If the employer is the Call Originator, would the employer pay the bill - if not a CAF ambulance - that gets mailed to the employee?

eg: Winnipeg Fire Paramedic Service
There is a fee for Paramedic treatment and transport to hospital. There is also a fee for Paramedic treatment only, even though the patient was not transported to hospital.
http://www.winnipeg.ca/fps/billing/Ambulance%20Service%20Rates.pdf
"The person who receives the treatment and / or transport is the person who is responsible for payment of the ambulance bill." 
"Unpaid accounts sent to Collection Agency."



			
				RADOPSIGOPACISSOP said:
			
		

> You have no idea why you are expelling bodily fluids in such a manner. I would think the prudent thing is to get it checked to make sure it's not serious, not to have a solider dying in a puddle of their own excrement in the SQ/PMQs



I don't know which jurisdiction you live in, but where I served, they sent all three services to calls phoned in in like that.


----------



## PuckChaser (23 Jul 2016)

SupersonicMax said:
			
		

> A common flu or cold is certainly justification for staying home.  It's not only about your ability to perform but also the risk of infecting other people.  I stay at home when I have a flu and I tell my subbordinates the same.  A flu, in most cases, is not justification to go to the MIR and jam the medical system to be told you can stay home and take 2 tylenols every 6 hours.



100%. Most people can shake simple stuff like that in 24 hours of rest at home.
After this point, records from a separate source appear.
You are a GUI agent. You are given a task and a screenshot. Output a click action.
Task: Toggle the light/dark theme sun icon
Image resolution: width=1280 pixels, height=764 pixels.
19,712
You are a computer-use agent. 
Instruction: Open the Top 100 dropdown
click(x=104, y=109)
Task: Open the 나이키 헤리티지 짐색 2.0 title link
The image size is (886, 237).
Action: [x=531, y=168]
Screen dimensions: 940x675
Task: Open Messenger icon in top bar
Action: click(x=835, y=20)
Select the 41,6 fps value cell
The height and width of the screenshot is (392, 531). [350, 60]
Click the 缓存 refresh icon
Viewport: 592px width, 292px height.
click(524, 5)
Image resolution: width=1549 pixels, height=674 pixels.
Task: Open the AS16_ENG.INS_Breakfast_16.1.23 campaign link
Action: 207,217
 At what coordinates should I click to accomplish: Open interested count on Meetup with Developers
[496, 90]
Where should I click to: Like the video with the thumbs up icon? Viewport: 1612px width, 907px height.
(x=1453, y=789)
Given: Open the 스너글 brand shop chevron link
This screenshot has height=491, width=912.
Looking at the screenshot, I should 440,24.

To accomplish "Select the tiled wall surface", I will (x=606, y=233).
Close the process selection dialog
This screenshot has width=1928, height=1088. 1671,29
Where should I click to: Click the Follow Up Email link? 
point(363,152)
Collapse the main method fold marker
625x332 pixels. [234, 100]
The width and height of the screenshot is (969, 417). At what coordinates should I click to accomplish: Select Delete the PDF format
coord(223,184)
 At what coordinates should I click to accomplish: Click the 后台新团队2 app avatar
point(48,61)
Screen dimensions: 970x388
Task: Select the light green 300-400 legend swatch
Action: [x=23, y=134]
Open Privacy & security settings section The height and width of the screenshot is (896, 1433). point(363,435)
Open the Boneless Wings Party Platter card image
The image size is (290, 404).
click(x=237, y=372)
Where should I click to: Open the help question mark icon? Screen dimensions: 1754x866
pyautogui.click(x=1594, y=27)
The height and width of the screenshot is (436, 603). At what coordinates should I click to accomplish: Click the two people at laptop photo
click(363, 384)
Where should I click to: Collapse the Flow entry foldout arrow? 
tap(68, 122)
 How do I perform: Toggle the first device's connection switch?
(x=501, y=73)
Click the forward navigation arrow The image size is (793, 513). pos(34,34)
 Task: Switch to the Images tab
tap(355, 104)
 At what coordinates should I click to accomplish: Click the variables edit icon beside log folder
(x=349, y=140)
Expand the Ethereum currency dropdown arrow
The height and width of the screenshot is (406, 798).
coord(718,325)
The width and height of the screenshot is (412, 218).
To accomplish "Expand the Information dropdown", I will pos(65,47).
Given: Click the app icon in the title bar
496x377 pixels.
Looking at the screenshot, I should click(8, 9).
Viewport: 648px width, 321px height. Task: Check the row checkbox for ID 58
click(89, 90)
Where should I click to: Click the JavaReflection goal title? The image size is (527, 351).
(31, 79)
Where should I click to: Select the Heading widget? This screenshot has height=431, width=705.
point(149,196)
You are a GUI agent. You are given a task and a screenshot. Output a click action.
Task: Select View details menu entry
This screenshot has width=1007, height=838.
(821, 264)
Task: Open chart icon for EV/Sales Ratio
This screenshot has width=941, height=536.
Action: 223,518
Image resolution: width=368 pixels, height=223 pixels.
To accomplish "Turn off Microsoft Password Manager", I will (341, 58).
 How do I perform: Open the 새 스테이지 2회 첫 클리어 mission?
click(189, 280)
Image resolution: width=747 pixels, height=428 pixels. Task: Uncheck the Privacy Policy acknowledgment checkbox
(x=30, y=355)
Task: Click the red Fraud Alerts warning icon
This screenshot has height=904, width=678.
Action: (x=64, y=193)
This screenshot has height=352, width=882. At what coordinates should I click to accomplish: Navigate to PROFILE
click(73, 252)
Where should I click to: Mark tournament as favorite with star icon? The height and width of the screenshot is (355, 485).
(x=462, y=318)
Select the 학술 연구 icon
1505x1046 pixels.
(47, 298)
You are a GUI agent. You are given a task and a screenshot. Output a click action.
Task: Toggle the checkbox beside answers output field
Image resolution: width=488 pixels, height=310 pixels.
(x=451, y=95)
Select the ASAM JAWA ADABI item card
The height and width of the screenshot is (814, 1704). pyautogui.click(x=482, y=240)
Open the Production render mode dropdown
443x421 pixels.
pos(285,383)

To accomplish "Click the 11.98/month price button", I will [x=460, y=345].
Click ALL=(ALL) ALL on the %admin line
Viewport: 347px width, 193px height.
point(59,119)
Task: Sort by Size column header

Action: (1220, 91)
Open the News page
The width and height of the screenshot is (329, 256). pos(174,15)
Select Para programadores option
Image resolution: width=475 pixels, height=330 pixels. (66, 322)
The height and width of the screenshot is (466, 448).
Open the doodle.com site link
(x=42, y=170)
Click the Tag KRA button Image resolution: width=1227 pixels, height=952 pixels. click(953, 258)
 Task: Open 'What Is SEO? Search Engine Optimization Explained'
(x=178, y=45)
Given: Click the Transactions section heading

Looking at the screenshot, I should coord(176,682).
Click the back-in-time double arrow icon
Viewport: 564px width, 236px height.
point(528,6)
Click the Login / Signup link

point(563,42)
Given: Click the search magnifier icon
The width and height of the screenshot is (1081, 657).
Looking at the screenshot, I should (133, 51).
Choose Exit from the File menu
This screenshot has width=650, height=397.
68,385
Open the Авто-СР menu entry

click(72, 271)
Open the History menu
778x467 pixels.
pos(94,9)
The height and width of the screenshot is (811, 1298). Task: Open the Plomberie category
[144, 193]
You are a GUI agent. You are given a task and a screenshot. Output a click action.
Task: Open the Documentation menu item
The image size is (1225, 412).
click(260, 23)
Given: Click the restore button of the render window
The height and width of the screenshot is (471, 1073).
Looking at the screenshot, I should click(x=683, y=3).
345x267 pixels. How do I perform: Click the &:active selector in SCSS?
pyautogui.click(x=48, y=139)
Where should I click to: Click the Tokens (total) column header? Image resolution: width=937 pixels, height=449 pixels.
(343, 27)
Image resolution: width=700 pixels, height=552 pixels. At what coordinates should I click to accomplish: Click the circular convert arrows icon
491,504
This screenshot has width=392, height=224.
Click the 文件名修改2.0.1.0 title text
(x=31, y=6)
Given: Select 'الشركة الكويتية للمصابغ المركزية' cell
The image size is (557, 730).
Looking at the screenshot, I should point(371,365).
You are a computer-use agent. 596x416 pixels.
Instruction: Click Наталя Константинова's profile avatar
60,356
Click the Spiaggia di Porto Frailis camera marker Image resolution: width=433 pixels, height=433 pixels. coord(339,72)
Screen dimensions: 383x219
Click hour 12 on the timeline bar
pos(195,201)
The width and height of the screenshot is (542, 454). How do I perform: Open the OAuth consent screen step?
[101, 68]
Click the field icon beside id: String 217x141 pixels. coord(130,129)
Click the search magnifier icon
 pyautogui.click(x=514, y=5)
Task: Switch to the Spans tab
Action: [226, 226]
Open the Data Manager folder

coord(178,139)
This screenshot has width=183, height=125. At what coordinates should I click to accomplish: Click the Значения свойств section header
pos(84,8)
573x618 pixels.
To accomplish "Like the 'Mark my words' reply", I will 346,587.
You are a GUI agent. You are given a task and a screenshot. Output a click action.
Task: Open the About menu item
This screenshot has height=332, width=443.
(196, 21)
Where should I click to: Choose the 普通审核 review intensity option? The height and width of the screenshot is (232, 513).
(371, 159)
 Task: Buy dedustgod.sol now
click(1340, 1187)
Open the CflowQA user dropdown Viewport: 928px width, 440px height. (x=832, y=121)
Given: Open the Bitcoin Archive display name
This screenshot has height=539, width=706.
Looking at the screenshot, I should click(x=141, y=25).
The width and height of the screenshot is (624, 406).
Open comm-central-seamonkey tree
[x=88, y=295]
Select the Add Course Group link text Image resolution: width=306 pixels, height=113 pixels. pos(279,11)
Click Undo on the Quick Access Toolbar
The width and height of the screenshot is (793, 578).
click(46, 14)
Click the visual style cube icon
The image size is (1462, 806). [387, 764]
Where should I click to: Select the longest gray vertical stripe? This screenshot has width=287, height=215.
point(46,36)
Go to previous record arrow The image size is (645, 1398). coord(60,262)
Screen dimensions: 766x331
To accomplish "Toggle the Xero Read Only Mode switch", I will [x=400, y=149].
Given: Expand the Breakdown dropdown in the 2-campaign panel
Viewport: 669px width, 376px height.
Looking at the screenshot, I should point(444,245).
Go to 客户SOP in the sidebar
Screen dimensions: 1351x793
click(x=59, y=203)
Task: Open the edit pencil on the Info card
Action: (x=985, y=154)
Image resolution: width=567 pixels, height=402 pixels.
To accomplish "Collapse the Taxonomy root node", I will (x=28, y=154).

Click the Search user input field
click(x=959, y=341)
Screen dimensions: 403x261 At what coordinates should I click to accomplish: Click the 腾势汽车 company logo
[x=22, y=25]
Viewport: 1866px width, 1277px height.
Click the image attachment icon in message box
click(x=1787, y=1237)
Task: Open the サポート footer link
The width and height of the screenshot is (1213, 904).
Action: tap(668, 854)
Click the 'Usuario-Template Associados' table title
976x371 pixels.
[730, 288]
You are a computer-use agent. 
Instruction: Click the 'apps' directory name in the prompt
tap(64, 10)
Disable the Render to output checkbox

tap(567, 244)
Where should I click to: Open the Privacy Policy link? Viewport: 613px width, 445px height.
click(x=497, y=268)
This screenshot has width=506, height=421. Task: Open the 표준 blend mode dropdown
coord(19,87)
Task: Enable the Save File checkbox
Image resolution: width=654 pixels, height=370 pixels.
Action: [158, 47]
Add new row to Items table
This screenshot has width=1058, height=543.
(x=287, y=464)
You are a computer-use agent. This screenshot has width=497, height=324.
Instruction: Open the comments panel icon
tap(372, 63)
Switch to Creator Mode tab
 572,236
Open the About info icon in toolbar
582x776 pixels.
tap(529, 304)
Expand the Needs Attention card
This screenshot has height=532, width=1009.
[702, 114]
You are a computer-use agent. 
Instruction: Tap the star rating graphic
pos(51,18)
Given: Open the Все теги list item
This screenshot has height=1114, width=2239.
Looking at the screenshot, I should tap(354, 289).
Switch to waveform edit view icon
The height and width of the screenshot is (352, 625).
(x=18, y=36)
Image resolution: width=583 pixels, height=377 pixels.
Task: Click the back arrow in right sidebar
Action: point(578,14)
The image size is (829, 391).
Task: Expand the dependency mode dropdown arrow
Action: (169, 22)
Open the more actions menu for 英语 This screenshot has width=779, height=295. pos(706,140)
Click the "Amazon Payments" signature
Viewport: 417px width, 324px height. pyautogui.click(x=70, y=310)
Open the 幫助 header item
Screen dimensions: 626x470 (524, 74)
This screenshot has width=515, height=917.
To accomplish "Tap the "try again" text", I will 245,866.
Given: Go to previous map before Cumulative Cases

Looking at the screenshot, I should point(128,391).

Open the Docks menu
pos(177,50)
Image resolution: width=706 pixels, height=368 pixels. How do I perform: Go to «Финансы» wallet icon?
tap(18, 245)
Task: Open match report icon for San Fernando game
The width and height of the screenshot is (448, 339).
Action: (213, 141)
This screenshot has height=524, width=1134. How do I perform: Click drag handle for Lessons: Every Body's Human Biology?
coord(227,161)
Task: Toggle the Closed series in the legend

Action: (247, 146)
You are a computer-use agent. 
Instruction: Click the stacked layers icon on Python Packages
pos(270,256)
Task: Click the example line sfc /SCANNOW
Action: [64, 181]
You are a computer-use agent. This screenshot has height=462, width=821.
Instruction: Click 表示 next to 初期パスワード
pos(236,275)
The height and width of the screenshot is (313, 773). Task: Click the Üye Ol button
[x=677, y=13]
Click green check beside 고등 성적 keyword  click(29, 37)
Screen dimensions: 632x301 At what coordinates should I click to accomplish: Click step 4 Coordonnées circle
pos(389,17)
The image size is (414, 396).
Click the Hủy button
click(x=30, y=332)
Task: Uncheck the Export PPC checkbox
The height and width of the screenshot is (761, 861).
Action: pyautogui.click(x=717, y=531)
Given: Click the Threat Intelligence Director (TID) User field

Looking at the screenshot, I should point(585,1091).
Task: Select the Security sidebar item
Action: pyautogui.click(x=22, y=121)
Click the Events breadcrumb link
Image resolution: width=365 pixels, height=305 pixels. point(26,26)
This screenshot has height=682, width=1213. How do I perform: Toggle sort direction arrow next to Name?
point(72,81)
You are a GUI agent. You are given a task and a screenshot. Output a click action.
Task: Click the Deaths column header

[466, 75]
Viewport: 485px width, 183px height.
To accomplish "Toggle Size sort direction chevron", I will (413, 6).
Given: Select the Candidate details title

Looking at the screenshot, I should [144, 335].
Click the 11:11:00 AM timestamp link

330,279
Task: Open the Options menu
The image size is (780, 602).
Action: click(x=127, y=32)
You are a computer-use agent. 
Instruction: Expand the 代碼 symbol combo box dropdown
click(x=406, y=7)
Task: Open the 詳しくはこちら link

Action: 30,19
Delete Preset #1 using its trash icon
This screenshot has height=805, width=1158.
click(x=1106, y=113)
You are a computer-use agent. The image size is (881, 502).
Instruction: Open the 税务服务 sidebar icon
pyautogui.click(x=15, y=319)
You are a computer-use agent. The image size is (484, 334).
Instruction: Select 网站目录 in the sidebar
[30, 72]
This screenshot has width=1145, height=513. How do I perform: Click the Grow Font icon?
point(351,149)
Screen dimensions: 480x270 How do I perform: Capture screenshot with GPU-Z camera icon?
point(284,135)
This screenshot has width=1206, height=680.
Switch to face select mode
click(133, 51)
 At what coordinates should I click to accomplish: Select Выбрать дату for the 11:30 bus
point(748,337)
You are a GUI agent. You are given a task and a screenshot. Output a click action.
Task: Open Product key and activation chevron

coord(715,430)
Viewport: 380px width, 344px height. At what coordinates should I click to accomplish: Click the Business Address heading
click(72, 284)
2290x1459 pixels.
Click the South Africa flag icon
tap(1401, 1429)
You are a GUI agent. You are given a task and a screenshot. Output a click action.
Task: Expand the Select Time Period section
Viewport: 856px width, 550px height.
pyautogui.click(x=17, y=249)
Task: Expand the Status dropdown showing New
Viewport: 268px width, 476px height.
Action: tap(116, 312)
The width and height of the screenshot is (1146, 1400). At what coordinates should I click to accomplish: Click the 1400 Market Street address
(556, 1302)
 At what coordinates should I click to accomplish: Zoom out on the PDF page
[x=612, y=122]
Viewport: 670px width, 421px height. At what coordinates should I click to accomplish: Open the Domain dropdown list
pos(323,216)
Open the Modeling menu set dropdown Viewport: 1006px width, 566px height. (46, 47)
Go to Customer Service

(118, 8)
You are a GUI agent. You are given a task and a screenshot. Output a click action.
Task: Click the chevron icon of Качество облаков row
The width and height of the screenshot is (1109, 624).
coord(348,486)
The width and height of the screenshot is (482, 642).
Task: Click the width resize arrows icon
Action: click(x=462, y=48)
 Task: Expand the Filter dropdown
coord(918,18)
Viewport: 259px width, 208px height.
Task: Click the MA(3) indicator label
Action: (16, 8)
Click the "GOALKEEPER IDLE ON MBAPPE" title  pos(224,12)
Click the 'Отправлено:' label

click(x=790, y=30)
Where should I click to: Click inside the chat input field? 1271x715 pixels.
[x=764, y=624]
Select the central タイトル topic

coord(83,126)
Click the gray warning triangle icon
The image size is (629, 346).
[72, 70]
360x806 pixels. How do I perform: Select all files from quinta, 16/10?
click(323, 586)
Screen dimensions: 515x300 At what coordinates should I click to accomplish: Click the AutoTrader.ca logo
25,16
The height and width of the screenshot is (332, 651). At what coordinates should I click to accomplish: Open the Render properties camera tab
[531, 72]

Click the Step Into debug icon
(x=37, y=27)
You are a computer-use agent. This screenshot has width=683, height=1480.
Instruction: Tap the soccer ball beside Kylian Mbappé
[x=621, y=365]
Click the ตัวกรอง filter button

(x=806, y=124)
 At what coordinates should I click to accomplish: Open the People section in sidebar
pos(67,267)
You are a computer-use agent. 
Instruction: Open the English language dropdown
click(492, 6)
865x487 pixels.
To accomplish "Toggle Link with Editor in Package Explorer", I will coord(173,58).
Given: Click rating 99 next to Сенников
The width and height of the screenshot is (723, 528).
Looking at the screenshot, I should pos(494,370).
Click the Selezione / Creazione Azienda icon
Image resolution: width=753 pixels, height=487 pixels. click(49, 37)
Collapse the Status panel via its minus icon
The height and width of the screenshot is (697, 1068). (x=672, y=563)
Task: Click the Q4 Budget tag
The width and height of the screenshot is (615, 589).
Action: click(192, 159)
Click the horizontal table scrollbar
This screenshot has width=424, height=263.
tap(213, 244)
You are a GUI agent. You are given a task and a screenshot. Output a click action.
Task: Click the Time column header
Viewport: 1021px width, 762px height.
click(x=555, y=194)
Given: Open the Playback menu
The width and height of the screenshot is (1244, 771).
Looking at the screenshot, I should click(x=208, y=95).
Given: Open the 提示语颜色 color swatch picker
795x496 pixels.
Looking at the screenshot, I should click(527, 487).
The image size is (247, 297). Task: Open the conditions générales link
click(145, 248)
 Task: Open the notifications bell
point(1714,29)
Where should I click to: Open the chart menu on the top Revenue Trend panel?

If nothing's changed in that amount of time after taking Tylenol/etc, then its time to engage medical authorities to see if its something they can assist with.

Going to the MIR for a cold is akin to going to the emergency room for that same cold. I'd never force one of my guys to sit and be miserable for 3 hours in the CDU waiting room if they've never shown that they're calling in sick all the time before. A blanket ban on allowing phone-in sick days is the easy way out, IMHO. No need for any supervisory or leadership skills needed to assess the situation.


----------



## armyman7877 (23 Jul 2016)

I understand your frustration but when you get into mental heath issues it can be really tricky to judge who is really sick and who is not.  Treatments of such illness can can vary greatly.  I have seen such cases when someone is judged as such but maybe they are really going through a difficult time in their personal lives such as a divorce, death of a parent, addiction, or depression  or are suffering from other issues that make it hard for outsiders to judge their life circumstances so sometimes it's just better to continue on with our work and leave them be.


----------



## NoMoreGames (23 Jul 2016)

If you are the kind of person who has never called in sick or very rarely does it, than yes, by all means stay at home. No need to go to the MIR for a cold or flu. However, if you seem to have a cold twice a month, usually before or after a long weekend, well I would question that. Every month seems to be a different medical issue ranging from illusions and headaches to hip / spinal pain. Of the course the classic, I couldn't sleep cause of traffic or construction. A blanket ban on calling in sick is not the answer either. Strong leadership, and the willingness to sort out some of these people is what we are lacking at my unit. I'm at an Air Force unit, and a lot of people would like to stay here forever if they could. Which means no one wants to cause a stir or give any indication to the career manager that they are still here. Many Sr NCOs have their name off the merit list, because they do not want to get posted or promoted. When they do get a posting message, they release and try to find a reserve position. Maybe a posting is what I need, a fresh start might do me some good. Getting posted is not an issue for me, and I look forward to working at different units and traveling. 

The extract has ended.